(SHORT EXERCISE)
Copy out the items from the line containing "768x576 pixels. At" through the end of the items, swapping "Toggle" for "Switch" and changing nothing else.

* BEGIN LISTED ENTRIES *

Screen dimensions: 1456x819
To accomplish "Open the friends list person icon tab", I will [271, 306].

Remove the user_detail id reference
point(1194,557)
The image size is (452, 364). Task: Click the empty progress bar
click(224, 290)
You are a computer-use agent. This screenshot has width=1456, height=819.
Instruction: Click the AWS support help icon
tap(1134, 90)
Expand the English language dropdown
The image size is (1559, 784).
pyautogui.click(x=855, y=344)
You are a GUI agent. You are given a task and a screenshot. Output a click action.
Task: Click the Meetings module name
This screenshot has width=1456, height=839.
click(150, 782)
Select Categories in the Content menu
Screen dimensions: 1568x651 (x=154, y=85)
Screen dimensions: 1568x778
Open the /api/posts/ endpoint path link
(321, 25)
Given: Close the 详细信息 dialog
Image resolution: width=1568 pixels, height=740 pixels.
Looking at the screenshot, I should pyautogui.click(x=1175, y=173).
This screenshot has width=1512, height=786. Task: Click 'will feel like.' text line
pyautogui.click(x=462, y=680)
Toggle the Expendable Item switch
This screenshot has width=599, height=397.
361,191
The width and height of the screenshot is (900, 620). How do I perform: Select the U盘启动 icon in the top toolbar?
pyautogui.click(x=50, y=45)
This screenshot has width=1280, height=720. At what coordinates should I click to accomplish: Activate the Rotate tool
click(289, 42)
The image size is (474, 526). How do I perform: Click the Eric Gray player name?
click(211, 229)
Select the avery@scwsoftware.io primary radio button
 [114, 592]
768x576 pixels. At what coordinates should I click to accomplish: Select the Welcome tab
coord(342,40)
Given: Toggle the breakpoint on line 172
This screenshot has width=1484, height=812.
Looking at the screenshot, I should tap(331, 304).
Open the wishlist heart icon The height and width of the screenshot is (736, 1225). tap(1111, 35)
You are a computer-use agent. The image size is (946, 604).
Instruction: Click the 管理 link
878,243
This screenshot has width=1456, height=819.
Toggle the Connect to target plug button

* END LISTED ENTRIES *

(PROBLEM SOLUTION)
768x576 pixels. At what coordinates should I click to accomplish: Select the Welcome tab
coord(342,40)
Given: Switch the breakpoint on line 172
This screenshot has width=1484, height=812.
Looking at the screenshot, I should tap(331, 304).
Open the wishlist heart icon The height and width of the screenshot is (736, 1225). tap(1111, 35)
You are a computer-use agent. The image size is (946, 604).
Instruction: Click the 管理 link
878,243
This screenshot has width=1456, height=819.
Switch the Connect to target plug button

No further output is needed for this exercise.